### WHAT IS NEEDED
In the records below, find the line that contains "This screenshot has height=540, width=405." and the line that contains "Click the empty". Set down exactly those lines and every line between them, and nothing more.
---------- TASK MATERIAL ----------
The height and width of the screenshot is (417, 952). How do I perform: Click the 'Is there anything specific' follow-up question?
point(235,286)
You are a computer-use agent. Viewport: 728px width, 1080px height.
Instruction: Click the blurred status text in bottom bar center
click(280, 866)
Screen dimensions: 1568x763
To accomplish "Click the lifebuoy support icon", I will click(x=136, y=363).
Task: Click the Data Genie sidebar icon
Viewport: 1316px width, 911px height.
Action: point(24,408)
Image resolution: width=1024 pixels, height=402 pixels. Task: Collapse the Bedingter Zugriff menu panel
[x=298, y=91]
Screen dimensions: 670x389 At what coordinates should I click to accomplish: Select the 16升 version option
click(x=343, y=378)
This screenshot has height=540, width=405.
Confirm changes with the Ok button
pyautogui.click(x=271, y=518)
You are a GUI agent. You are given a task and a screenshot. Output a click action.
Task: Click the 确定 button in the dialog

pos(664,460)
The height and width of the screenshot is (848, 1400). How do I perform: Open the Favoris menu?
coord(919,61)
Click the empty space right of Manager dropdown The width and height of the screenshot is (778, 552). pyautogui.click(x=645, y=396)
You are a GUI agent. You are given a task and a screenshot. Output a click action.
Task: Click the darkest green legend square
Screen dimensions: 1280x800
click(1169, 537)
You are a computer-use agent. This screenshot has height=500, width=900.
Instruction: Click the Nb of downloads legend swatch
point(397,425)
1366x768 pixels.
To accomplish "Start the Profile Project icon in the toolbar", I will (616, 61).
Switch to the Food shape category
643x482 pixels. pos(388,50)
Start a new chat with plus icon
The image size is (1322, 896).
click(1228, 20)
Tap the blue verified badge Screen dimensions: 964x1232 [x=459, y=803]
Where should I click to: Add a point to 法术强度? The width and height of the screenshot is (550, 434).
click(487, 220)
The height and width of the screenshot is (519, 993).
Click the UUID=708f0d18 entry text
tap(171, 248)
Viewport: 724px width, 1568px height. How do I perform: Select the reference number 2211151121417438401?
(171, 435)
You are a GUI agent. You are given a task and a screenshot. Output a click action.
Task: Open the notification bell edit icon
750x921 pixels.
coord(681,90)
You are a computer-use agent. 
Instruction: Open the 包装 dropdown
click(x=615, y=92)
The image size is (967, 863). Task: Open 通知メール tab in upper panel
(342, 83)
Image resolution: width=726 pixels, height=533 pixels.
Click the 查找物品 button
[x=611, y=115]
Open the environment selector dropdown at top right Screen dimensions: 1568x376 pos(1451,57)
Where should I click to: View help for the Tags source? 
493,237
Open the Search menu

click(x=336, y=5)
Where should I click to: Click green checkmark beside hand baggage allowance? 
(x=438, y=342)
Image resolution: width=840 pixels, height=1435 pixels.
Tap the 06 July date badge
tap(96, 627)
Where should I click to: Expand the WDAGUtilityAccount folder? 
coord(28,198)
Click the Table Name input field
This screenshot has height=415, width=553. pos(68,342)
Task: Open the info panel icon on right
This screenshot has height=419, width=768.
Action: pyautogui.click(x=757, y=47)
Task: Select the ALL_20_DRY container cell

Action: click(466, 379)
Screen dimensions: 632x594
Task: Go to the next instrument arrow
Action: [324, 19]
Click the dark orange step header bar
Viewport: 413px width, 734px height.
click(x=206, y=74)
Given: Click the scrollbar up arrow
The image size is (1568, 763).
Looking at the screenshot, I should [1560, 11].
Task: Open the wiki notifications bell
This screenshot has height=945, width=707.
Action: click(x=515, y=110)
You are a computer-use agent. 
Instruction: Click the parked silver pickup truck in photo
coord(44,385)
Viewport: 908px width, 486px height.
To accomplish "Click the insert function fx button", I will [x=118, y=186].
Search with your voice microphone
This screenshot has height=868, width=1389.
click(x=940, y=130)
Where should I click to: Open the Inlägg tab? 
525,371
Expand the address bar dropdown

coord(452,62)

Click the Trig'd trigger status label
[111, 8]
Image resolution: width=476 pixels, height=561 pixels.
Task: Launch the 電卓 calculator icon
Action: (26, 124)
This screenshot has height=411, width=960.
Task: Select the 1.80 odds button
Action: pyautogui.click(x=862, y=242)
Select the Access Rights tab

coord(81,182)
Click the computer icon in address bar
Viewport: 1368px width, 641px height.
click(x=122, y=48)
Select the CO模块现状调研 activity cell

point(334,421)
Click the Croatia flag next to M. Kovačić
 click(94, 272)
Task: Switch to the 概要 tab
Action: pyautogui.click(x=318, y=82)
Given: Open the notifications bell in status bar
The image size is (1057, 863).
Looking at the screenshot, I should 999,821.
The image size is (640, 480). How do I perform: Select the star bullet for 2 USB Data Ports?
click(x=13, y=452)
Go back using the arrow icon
----------
### TASK SOLUTION
This screenshot has height=540, width=405.
Confirm changes with the Ok button
pyautogui.click(x=271, y=518)
You are a GUI agent. You are given a task and a screenshot. Output a click action.
Task: Click the 确定 button in the dialog

pos(664,460)
The height and width of the screenshot is (848, 1400). How do I perform: Open the Favoris menu?
coord(919,61)
Click the empty space right of Manager dropdown The width and height of the screenshot is (778, 552). pyautogui.click(x=645, y=396)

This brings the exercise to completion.